• _Records provided_:
::::::

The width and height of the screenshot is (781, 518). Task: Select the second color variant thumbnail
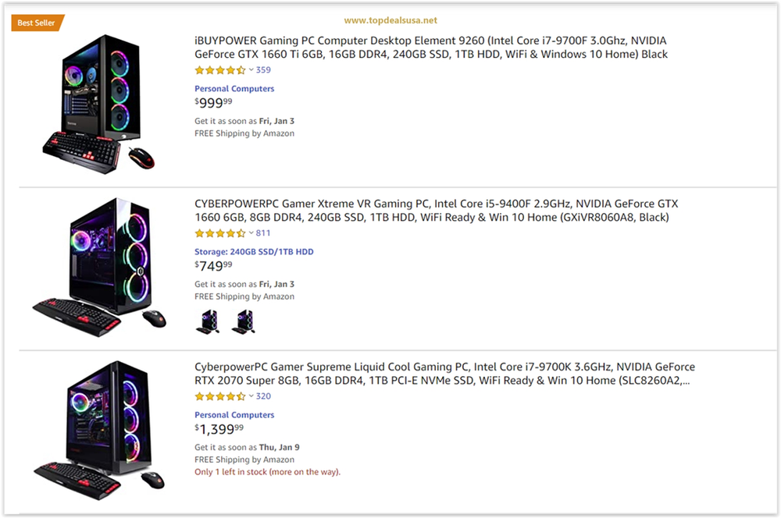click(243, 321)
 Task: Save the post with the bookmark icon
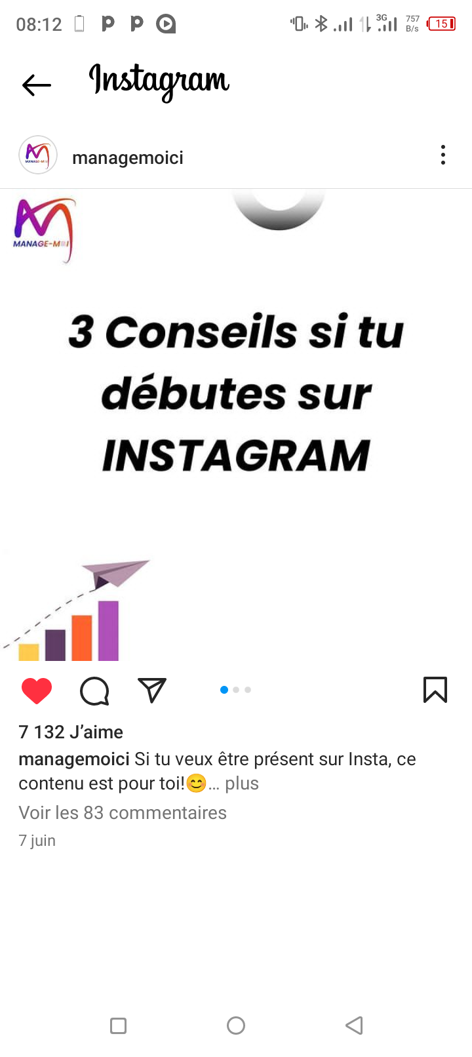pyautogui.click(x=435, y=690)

::::::

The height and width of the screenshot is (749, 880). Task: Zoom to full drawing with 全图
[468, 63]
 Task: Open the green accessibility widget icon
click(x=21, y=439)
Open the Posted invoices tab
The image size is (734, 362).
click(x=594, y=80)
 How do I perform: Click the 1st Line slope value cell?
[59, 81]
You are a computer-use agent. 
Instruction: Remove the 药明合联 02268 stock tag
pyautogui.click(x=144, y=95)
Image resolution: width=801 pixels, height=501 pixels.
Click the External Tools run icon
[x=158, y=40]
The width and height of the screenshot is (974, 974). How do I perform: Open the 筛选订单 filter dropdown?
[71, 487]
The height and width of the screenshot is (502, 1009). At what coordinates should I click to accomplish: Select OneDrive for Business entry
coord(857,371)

::::::

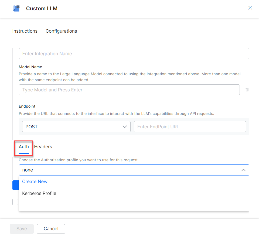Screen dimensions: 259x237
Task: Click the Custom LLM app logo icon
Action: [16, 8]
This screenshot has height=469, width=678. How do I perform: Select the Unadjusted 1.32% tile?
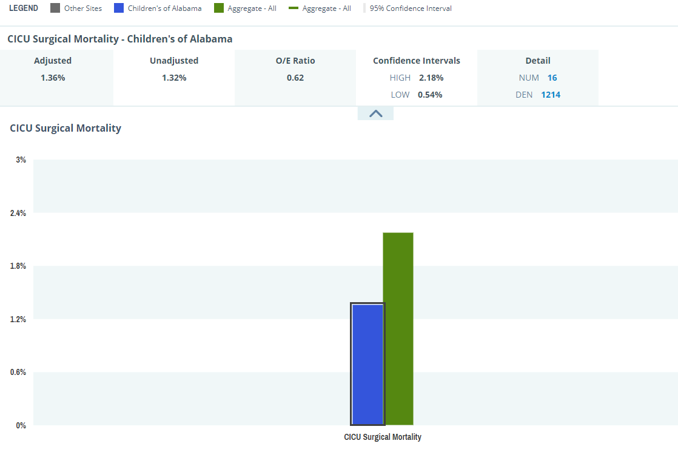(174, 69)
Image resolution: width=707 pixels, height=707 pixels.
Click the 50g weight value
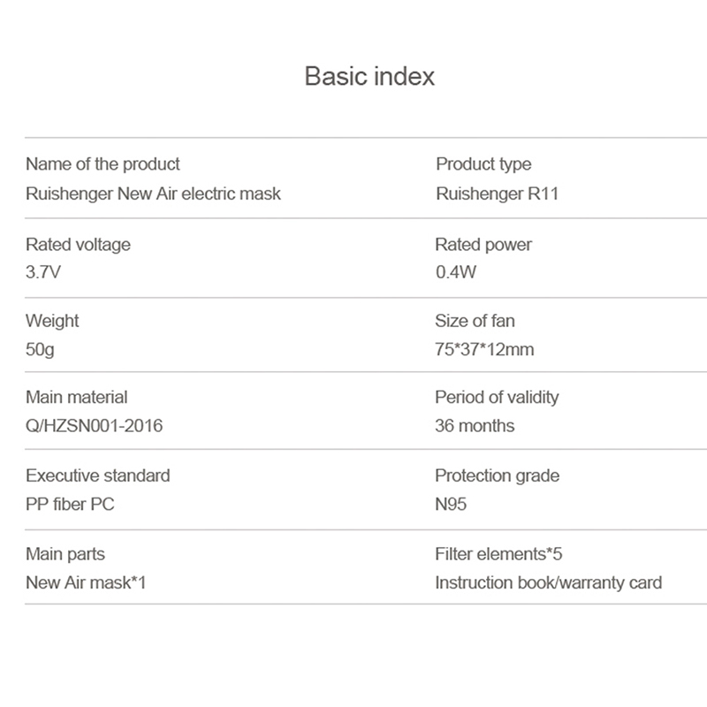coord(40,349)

::::::

Scan the lines above for the word "resolution", then copy each line that has it.

Image resolution: width=801 pixels, height=501 pixels.
Image resolution: width=707 pixels, height=707 pixels.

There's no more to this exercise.